RECORDS SUPPLIED section start
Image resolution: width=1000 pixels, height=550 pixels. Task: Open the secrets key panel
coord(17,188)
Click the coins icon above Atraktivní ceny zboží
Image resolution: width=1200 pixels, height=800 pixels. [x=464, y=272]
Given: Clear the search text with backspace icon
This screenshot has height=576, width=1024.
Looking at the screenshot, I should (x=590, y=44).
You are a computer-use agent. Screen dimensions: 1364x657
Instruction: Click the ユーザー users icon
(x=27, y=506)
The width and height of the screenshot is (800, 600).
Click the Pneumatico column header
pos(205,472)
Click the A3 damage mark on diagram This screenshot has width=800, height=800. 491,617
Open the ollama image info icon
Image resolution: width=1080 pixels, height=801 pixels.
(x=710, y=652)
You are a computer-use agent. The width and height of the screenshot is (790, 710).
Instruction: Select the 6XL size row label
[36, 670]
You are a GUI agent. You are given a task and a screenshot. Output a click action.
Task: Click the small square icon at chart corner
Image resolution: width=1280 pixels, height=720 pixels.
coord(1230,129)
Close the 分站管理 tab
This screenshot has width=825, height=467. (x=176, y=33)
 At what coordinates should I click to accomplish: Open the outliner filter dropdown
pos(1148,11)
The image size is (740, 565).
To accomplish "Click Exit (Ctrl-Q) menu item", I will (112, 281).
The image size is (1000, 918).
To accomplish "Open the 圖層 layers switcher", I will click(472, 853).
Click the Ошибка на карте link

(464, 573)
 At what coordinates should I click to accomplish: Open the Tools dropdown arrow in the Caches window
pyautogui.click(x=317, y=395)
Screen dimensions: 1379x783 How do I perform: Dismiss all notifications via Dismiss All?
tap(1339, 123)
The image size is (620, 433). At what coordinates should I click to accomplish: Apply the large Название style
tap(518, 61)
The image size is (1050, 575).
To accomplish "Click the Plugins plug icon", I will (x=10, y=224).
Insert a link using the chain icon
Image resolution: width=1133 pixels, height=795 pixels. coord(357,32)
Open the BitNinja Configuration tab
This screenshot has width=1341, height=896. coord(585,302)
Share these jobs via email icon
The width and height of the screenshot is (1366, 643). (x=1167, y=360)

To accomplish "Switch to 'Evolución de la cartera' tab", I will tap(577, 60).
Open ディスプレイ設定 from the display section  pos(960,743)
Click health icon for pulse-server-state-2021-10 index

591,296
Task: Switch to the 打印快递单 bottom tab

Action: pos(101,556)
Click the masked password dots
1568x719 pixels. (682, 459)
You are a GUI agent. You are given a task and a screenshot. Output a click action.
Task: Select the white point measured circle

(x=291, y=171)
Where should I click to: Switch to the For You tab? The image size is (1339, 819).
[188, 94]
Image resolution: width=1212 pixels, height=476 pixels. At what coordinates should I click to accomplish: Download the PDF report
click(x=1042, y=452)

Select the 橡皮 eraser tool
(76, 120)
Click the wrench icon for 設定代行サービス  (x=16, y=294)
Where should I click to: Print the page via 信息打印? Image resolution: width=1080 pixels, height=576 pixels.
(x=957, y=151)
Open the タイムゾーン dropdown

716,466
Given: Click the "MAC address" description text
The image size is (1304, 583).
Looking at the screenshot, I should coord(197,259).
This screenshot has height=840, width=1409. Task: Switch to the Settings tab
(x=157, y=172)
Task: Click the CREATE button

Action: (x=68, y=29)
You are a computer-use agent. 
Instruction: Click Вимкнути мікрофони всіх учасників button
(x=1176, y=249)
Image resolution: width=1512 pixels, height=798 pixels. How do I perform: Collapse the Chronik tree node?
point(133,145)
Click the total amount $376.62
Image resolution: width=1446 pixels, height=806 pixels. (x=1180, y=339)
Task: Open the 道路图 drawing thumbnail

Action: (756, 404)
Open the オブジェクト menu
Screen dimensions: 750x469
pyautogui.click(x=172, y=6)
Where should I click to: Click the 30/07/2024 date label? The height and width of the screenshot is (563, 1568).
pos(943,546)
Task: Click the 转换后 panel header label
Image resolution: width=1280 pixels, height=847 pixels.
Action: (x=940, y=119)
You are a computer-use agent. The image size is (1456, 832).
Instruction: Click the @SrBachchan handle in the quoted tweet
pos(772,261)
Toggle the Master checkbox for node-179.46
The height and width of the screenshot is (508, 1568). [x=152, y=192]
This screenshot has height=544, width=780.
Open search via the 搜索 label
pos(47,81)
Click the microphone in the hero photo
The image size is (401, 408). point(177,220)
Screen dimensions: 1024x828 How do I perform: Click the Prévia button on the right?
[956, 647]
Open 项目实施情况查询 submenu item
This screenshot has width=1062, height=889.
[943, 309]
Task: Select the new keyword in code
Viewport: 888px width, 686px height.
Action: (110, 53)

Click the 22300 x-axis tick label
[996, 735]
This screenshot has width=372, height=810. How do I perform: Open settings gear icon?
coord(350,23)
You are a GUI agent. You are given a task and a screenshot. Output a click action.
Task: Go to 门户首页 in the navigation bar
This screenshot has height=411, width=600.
RECORDS SUPPLIED section end
WORK TO BE COMPLETED: The answer must reproduce every record exactly.

SOLUTION TO THE PROBLEM:
Image resolution: width=1000 pixels, height=550 pixels. Task: Open the secrets key panel
coord(17,188)
Click the coins icon above Atraktivní ceny zboží
Image resolution: width=1200 pixels, height=800 pixels. [x=464, y=272]
Given: Clear the search text with backspace icon
This screenshot has height=576, width=1024.
Looking at the screenshot, I should (x=590, y=44).
You are a computer-use agent. Screen dimensions: 1364x657
Instruction: Click the ユーザー users icon
(x=27, y=506)
The width and height of the screenshot is (800, 600).
Click the Pneumatico column header
pos(205,472)
Click the A3 damage mark on diagram This screenshot has width=800, height=800. 491,617
Open the ollama image info icon
Image resolution: width=1080 pixels, height=801 pixels.
(x=710, y=652)
You are a computer-use agent. The width and height of the screenshot is (790, 710).
Instruction: Select the 6XL size row label
[36, 670]
You are a GUI agent. You are given a task and a screenshot. Output a click action.
Task: Click the small square icon at chart corner
Image resolution: width=1280 pixels, height=720 pixels.
coord(1230,129)
Close the 分站管理 tab
This screenshot has width=825, height=467. (x=176, y=33)
 At what coordinates should I click to accomplish: Open the outliner filter dropdown
pos(1148,11)
The image size is (740, 565).
To accomplish "Click Exit (Ctrl-Q) menu item", I will (112, 281).
The image size is (1000, 918).
To accomplish "Open the 圖層 layers switcher", I will click(472, 853).
Click the Ошибка на карте link

(464, 573)
 At what coordinates should I click to accomplish: Open the Tools dropdown arrow in the Caches window
pyautogui.click(x=317, y=395)
Screen dimensions: 1379x783 How do I perform: Dismiss all notifications via Dismiss All?
tap(1339, 123)
The image size is (620, 433). At what coordinates should I click to accomplish: Apply the large Название style
tap(518, 61)
The image size is (1050, 575).
To accomplish "Click the Plugins plug icon", I will (x=10, y=224).
Insert a link using the chain icon
Image resolution: width=1133 pixels, height=795 pixels. coord(357,32)
Open the BitNinja Configuration tab
This screenshot has width=1341, height=896. coord(585,302)
Share these jobs via email icon
The width and height of the screenshot is (1366, 643). (x=1167, y=360)

To accomplish "Switch to 'Evolución de la cartera' tab", I will tap(577, 60).
Open ディスプレイ設定 from the display section  pos(960,743)
Click health icon for pulse-server-state-2021-10 index

591,296
Task: Switch to the 打印快递单 bottom tab

Action: pos(101,556)
Click the masked password dots
1568x719 pixels. (682, 459)
You are a GUI agent. You are given a task and a screenshot. Output a click action.
Task: Select the white point measured circle

(x=291, y=171)
Where should I click to: Switch to the For You tab? The image size is (1339, 819).
[188, 94]
Image resolution: width=1212 pixels, height=476 pixels. At what coordinates should I click to accomplish: Download the PDF report
click(x=1042, y=452)

Select the 橡皮 eraser tool
(76, 120)
Click the wrench icon for 設定代行サービス  (x=16, y=294)
Where should I click to: Print the page via 信息打印? Image resolution: width=1080 pixels, height=576 pixels.
(x=957, y=151)
Open the タイムゾーン dropdown

716,466
Given: Click the "MAC address" description text
The image size is (1304, 583).
Looking at the screenshot, I should coord(197,259).
This screenshot has height=840, width=1409. Task: Switch to the Settings tab
(x=157, y=172)
Task: Click the CREATE button

Action: (x=68, y=29)
You are a computer-use agent. 
Instruction: Click Вимкнути мікрофони всіх учасників button
(x=1176, y=249)
Image resolution: width=1512 pixels, height=798 pixels. How do I perform: Collapse the Chronik tree node?
point(133,145)
Click the total amount $376.62
Image resolution: width=1446 pixels, height=806 pixels. (x=1180, y=339)
Task: Open the 道路图 drawing thumbnail

Action: (756, 404)
Open the オブジェクト menu
Screen dimensions: 750x469
pyautogui.click(x=172, y=6)
Where should I click to: Click the 30/07/2024 date label? The height and width of the screenshot is (563, 1568).
pos(943,546)
Task: Click the 转换后 panel header label
Image resolution: width=1280 pixels, height=847 pixels.
Action: (x=940, y=119)
You are a computer-use agent. The image size is (1456, 832).
Instruction: Click the @SrBachchan handle in the quoted tweet
pos(772,261)
Toggle the Master checkbox for node-179.46
The height and width of the screenshot is (508, 1568). [x=152, y=192]
This screenshot has height=544, width=780.
Open search via the 搜索 label
pos(47,81)
Click the microphone in the hero photo
The image size is (401, 408). point(177,220)
Screen dimensions: 1024x828 How do I perform: Click the Prévia button on the right?
[956, 647]
Open 项目实施情况查询 submenu item
This screenshot has width=1062, height=889.
[943, 309]
Task: Select the new keyword in code
Viewport: 888px width, 686px height.
Action: (110, 53)

Click the 22300 x-axis tick label
[996, 735]
This screenshot has width=372, height=810. How do I perform: Open settings gear icon?
coord(350,23)
You are a GUI agent. You are given a task and a screenshot. Output a click action.
Task: Go to 门户首页 in the navigation bar
This screenshot has height=411, width=600.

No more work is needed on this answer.